So far, the data coming out of the health department is showing that about 50 percent of Brown County homes either lack any records on when they had a septic system installed, or those systems are more than 25 years old, Studabaker said. However, only about 500 records have been studied of the 8,000-plus households in the county.

After about 25 years, even a well-maintained system will begin to need more care, he said. Septic gasses can build up in the concrete tank, which can cause it to fail or cave in. The pipes themselves might not fail, but the soil around them becomes dirty from years of filtering waste, he said.

“It’s just like a roof, just like a driveway, like any part of your house. It has a certain life expectancy to it, and you have to replace or repair it,” he said.

“Maintenance on this stuff, that’s important from a health point of view.”

As an environmental engineer, and a person who loves Brown County for its natural beauty, Studabaker wants to do what he can to prevent pollution from human waste.

At the October sewer board meeting he reported that stream sampling and testing is under way. Various tests over the past 15 years have shown high levels of E.coli bacteria in Bean Blossom Creek. Samples taken in 2004 registered at the highest level the health department’s equipment would go, at 2,400 parts per million, according to newspaper archives. One of the tests the sewer board is looking to do now would determine if the bacteria are coming from human waste or animal waste.

..............................

- Check your understanding -
a) Please rewrite the paragraph of the Brown County septic excerpt that begins "After about 25 years" as a short bulleted list, keeping its main facts.
b) Continue the Brown County septic excerpt, starting after its last sentence.
The data is separate material with no connection to the Brown County septic excerpt.

- Data provided -
..............................

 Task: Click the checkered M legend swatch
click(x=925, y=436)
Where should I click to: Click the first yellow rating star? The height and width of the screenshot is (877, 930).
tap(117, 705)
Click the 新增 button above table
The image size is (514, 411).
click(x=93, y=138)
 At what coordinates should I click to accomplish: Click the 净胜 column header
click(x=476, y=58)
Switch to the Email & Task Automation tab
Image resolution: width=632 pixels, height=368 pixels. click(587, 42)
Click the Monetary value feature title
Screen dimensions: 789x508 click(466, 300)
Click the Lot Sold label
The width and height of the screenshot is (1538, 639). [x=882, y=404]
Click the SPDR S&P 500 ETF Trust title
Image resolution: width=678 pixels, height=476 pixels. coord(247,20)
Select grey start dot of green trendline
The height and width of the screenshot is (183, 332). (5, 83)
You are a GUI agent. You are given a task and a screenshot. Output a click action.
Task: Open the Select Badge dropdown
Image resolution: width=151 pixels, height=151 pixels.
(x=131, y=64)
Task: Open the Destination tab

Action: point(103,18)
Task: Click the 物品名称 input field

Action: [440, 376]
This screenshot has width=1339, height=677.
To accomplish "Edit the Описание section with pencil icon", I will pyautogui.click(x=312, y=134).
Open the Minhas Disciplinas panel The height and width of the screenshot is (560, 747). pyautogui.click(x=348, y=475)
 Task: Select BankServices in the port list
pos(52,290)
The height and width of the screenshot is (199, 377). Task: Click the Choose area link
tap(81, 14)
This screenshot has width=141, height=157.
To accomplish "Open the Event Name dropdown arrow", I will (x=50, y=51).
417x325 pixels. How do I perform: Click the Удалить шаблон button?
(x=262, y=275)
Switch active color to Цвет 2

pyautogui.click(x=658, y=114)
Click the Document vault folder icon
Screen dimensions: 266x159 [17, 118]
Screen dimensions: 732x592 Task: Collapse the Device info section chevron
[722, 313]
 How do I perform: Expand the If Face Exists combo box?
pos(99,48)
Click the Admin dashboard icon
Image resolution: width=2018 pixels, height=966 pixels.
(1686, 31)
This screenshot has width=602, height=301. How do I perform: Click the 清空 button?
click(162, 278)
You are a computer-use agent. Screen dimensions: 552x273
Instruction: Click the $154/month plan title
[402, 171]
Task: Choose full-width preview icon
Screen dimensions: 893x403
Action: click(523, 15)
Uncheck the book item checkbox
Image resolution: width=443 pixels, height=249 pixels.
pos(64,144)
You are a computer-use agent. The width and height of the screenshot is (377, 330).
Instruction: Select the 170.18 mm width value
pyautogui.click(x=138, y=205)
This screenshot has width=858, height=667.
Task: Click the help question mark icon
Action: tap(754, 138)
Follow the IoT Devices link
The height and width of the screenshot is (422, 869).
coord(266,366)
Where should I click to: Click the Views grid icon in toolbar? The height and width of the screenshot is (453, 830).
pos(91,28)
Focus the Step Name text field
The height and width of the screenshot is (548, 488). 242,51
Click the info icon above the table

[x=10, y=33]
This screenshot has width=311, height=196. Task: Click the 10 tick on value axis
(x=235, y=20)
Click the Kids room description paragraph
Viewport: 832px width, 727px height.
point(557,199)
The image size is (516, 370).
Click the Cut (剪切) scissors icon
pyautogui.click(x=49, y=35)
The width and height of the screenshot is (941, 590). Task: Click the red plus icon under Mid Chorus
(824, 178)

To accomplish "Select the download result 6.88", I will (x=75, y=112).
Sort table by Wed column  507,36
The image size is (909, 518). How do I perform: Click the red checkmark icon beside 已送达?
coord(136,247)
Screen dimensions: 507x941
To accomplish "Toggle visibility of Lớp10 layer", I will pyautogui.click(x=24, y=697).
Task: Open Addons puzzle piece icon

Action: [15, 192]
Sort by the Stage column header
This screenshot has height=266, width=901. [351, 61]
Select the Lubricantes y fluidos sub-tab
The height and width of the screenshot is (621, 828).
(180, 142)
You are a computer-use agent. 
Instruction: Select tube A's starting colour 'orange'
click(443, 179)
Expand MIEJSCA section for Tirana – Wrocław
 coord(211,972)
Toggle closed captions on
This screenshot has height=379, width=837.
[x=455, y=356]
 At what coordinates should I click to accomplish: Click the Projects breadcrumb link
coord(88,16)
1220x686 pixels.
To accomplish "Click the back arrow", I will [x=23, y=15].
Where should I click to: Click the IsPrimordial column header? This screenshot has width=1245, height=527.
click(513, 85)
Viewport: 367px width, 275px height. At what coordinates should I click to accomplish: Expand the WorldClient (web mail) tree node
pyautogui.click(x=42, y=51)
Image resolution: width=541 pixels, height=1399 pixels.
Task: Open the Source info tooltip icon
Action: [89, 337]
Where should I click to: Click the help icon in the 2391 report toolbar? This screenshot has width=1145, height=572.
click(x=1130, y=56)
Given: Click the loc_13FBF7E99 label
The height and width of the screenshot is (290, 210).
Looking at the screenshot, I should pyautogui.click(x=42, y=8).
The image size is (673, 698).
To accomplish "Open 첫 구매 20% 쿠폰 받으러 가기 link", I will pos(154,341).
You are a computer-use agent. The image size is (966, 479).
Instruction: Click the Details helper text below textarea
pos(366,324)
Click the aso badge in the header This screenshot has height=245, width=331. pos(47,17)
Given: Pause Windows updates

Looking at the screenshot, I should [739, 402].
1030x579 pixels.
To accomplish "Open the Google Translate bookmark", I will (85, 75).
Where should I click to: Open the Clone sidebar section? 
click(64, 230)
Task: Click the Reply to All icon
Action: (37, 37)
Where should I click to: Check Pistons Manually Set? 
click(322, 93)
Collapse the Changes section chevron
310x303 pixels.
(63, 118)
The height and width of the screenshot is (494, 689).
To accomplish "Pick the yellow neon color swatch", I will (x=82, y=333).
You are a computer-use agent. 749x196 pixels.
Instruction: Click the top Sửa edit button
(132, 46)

..............................

- Answers by task -
a)
- After about 25 years, even a well-maintained septic system begins to need more care.
- Septic gasses can build up in the concrete tank and cause it to fail or cave in.
- The pipes may not fail, but the soil around them becomes dirty from years of filtering waste.

b)
“I hear people telling me, “I grew up around here. I played in Bean Blossom Creek.’ You know what’s in it? ‘Nothing (they say).’

“Let me tell you about E.coli,” Studabaker said last week. “… You know that stuff that looks grayish at the bottom of the creek, and the kids run around and kick that because it looks cool when it swirls up? That’s E.coli. … Do the kids have any cuts on them? Did one of them push another one and get water up their nose or in their eyes? Let’s talk about life, and what the impact of this stuff actually has on each one of us. That’s my passion.”

What’s coming

Getting the Bean Blossom sewer project in line for funding sooner rather than later is what the regional board’s financial adviser, Steve Brock, has suggested.

For several months, the regional board has expressed interest in trying to partner with Helmsburg, which has its own separate sewer board and plant, because Helmsburg’s plant is aging and its customers’ sewer bills recently rose from a minimum of $45 to a minimum of $70 per month. It could make sense for Helmsburg and Bean Blossom to go into a project together since they’re only about 3 miles apart, but so far, no agreements have been reached.

Brock expressed concern at the September regional sewer board meeting that waiting to partner with Helmsburg might cause the Bean Blossom project to miss the next application deadline, and delays could cause the project cost to rise. He said he’d talked with one of funding agencies, the State Revolving Loan Fund, and the Bean Blossom project is a top priority for them. On the next funding cycle, it might not be.

Studabaker said the plan is still to apply for funding in 2019. As far as reaching any partnerships, “everything’s still on the table,” he said.

The regional sewer board’s job is to figure out methods of waste disposal all over Brown County that make the best sense for those areas.

“Oftentimes, ultimately these projects don’t end with the best technical decision as much as the best compromising decision that includes the technical, but also the personalities of the community, the people that have to live and work with it,” he said.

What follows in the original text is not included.